## [Problem details]
Every entry must come back exactly as it was written.

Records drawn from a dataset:
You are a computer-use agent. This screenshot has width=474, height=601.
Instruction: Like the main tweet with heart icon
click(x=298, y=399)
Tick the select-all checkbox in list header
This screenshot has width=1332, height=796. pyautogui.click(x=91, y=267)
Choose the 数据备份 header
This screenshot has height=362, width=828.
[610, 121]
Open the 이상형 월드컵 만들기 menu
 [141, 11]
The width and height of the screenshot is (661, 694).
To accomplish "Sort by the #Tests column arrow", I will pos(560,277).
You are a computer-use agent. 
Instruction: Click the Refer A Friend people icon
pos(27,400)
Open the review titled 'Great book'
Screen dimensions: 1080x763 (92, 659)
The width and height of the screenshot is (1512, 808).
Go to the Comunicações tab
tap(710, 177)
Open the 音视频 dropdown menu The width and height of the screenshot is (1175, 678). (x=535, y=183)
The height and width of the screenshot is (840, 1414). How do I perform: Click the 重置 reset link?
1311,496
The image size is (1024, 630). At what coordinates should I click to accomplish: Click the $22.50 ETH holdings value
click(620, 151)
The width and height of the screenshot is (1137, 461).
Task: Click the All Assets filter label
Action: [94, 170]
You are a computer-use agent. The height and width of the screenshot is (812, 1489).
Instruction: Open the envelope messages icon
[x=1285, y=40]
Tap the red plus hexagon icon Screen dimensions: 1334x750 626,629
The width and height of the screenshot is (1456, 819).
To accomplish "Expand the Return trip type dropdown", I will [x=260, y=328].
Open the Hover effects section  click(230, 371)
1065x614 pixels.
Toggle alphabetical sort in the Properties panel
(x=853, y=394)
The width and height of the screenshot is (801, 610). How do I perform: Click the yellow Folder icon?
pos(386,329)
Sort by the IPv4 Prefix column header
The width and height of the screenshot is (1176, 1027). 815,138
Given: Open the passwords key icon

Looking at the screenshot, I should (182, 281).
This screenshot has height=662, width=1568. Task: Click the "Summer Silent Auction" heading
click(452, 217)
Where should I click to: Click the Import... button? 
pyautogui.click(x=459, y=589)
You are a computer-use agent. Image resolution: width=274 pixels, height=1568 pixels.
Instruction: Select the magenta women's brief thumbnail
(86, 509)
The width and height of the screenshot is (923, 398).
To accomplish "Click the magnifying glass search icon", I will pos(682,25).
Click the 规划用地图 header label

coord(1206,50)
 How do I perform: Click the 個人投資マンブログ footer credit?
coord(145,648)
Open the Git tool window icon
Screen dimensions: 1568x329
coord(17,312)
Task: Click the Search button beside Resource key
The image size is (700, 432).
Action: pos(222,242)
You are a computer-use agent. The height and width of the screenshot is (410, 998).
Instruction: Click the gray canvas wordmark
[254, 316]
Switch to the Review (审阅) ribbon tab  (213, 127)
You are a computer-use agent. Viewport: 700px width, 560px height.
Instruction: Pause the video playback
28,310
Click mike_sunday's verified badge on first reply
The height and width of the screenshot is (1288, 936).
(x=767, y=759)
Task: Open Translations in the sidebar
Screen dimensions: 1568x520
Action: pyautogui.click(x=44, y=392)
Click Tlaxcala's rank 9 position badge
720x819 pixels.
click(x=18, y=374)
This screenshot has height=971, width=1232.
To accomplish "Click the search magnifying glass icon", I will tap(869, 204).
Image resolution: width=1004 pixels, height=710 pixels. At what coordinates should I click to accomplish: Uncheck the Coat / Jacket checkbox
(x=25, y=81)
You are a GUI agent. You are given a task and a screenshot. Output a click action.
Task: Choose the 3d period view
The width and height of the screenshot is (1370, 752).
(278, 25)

## [Response below]
You are a computer-use agent. This screenshot has width=474, height=601.
Instruction: Like the main tweet with heart icon
click(x=298, y=399)
Tick the select-all checkbox in list header
This screenshot has width=1332, height=796. pyautogui.click(x=91, y=267)
Choose the 数据备份 header
This screenshot has height=362, width=828.
[610, 121]
Open the 이상형 월드컵 만들기 menu
 [141, 11]
The width and height of the screenshot is (661, 694).
To accomplish "Sort by the #Tests column arrow", I will pos(560,277).
You are a computer-use agent. 
Instruction: Click the Refer A Friend people icon
pos(27,400)
Open the review titled 'Great book'
Screen dimensions: 1080x763 (92, 659)
The width and height of the screenshot is (1512, 808).
Go to the Comunicações tab
tap(710, 177)
Open the 音视频 dropdown menu The width and height of the screenshot is (1175, 678). (x=535, y=183)
The height and width of the screenshot is (840, 1414). How do I perform: Click the 重置 reset link?
1311,496
The image size is (1024, 630). At what coordinates should I click to accomplish: Click the $22.50 ETH holdings value
click(620, 151)
The width and height of the screenshot is (1137, 461).
Task: Click the All Assets filter label
Action: [94, 170]
You are a computer-use agent. The height and width of the screenshot is (812, 1489).
Instruction: Open the envelope messages icon
[x=1285, y=40]
Tap the red plus hexagon icon Screen dimensions: 1334x750 626,629
The width and height of the screenshot is (1456, 819).
To accomplish "Expand the Return trip type dropdown", I will [x=260, y=328].
Open the Hover effects section  click(230, 371)
1065x614 pixels.
Toggle alphabetical sort in the Properties panel
(x=853, y=394)
The width and height of the screenshot is (801, 610). How do I perform: Click the yellow Folder icon?
pos(386,329)
Sort by the IPv4 Prefix column header
The width and height of the screenshot is (1176, 1027). 815,138
Given: Open the passwords key icon

Looking at the screenshot, I should (182, 281).
This screenshot has height=662, width=1568. Task: Click the "Summer Silent Auction" heading
click(452, 217)
Where should I click to: Click the Import... button? 
pyautogui.click(x=459, y=589)
You are a computer-use agent. Image resolution: width=274 pixels, height=1568 pixels.
Instruction: Select the magenta women's brief thumbnail
(86, 509)
The width and height of the screenshot is (923, 398).
To accomplish "Click the magnifying glass search icon", I will pos(682,25).
Click the 规划用地图 header label

coord(1206,50)
 How do I perform: Click the 個人投資マンブログ footer credit?
coord(145,648)
Open the Git tool window icon
Screen dimensions: 1568x329
coord(17,312)
Task: Click the Search button beside Resource key
The image size is (700, 432).
Action: pos(222,242)
You are a computer-use agent. The height and width of the screenshot is (410, 998).
Instruction: Click the gray canvas wordmark
[254, 316]
Switch to the Review (审阅) ribbon tab  (213, 127)
You are a computer-use agent. Viewport: 700px width, 560px height.
Instruction: Pause the video playback
28,310
Click mike_sunday's verified badge on first reply
The height and width of the screenshot is (1288, 936).
(x=767, y=759)
Task: Open Translations in the sidebar
Screen dimensions: 1568x520
Action: pyautogui.click(x=44, y=392)
Click Tlaxcala's rank 9 position badge
720x819 pixels.
click(x=18, y=374)
This screenshot has height=971, width=1232.
To accomplish "Click the search magnifying glass icon", I will tap(869, 204).
Image resolution: width=1004 pixels, height=710 pixels. At what coordinates should I click to accomplish: Uncheck the Coat / Jacket checkbox
(x=25, y=81)
You are a GUI agent. You are given a task and a screenshot. Output a click action.
Task: Choose the 3d period view
The width and height of the screenshot is (1370, 752).
(278, 25)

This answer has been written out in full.